The CJEU now confirms that, in the context of the jurisdiction provision of Article 8(1) Brussels Ia Regulation, the rebuttable presumption developed by the CJEU of the decisive influence of the parent company over the subsidiary (see the CJEU judgment of 26 October 2017, C-457/16 P and C-459/16 P to C-461/16 P, para. 84 – Global Steel Wire) and thus also a close connection within the meaning of Article 8(1) of the Brussels Ia Regulation can be assumed with regard to the actions against both companies.

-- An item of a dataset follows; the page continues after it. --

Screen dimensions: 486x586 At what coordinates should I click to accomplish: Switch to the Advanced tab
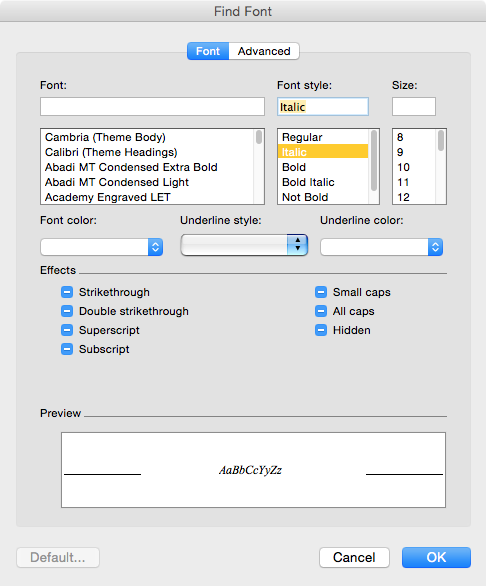[x=264, y=51]
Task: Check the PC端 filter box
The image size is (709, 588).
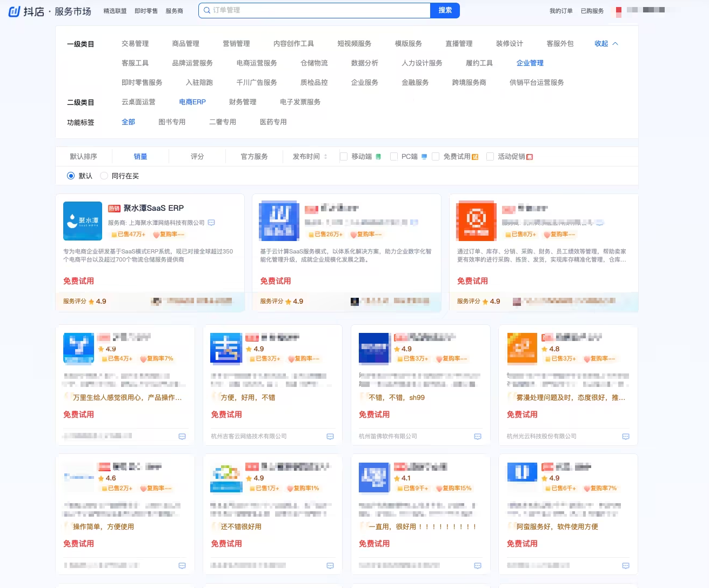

In this context, the CJEU points out that, when determining international jurisdiction, the merits of the action do not have to be fully examined or even a taking of evidence carried out (see paragraph 41 onwards). Rather, the national court may, when examining jurisdiction, base its decision solely on the presumption of decisive influence if argued by the claimant (see CJEU judgment of 16 June 2016, C-12/15, paragraph 44 – Universal Music International Holding, known as doubly relevant fact). However, the court must also take into account any evidence submitted by the defendants in this regard (see the CJEU judgments of 28 January 2015, C-375/13, paragraph 64 – Kolassa and of 16 June 2016, C-12/15, paragraph 45 – Universal Music International Holding).
The CJEU also emphasised that the principle of legal certainty requires that the special rules on jurisdiction be interpreted such that an informed and reasonable defendant can foresee before which court it might be sued outside its country of domicile. It stated that this is the case with a parent company and its subsidiary established in another Member State (paragraph 34 onwards).
Significance of the judgment and outlook
With this judgment, the CJEU aims to avoid the risk of parallel proceedings and contradictory decisions as far as possible. However, it goes so far as to allow a case that at first sight appears to be purely domestic can be heard in another Member State, provided that a parent company is domiciled there. This opens up the possibility of unilateral forum shopping by claimants. This is particularly relevant in the area of cartel damage actions, as different forums are developed to different degrees and some offer procedural simplifications for claimants. In addition, the choice of different forums also opens up the choice between different collective proceedings and opportunities for involving litigation funders on the claimant side.
The decision, however, represents an extension of the previous application of the concept of economic unity and also contributes to better predictability of the interpretation of the jurisdiction rules of the Brussels Ia Regulation and therefore to legal certainty.
However, it remains to be seen whether there are also cases in which the CJEU would affirm that there is a close connection within the meaning of Article 8(1) of the Brussels Ia Regulation for actions brought against a subsidiary at the location of the registered office of the subsidiary which was not involved in the competition infringement.